Provided records Block Start

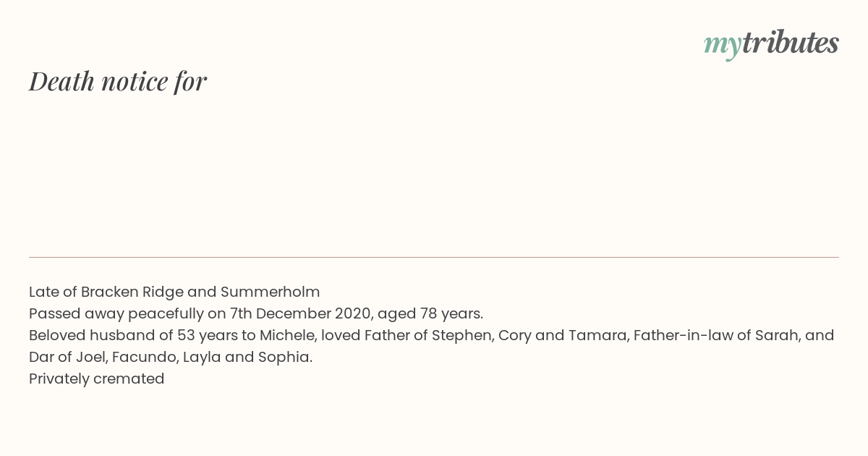Click the "Death notice for" heading
This screenshot has width=868, height=456.
click(118, 81)
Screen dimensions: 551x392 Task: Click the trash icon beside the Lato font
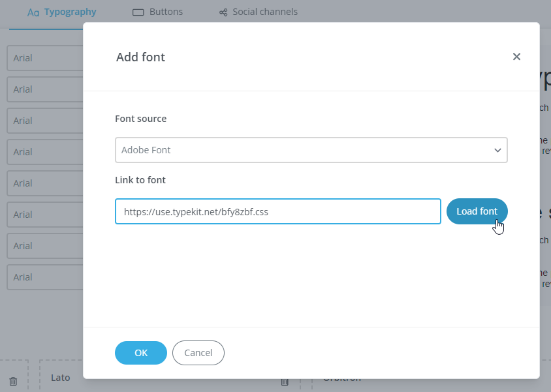tap(285, 382)
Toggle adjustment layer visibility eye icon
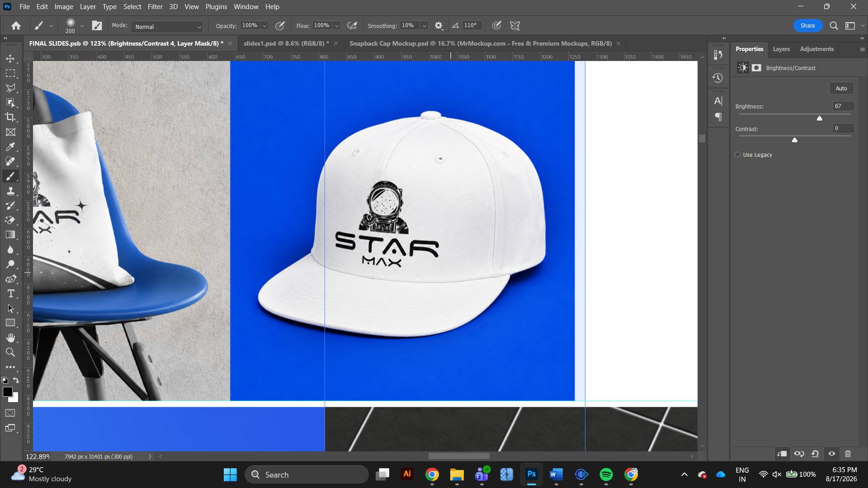The width and height of the screenshot is (868, 488). tap(832, 454)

Provided records Block End

» Task objective: With the pictures left out, copy exactly the lines from the line holding "Screen dimensions: 551x392" through the final line of the records, including both.

» Task solution:
Screen dimensions: 551x392 Task: Click the trash icon beside the Lato font
tap(285, 382)
Toggle adjustment layer visibility eye icon
The width and height of the screenshot is (868, 488). tap(832, 454)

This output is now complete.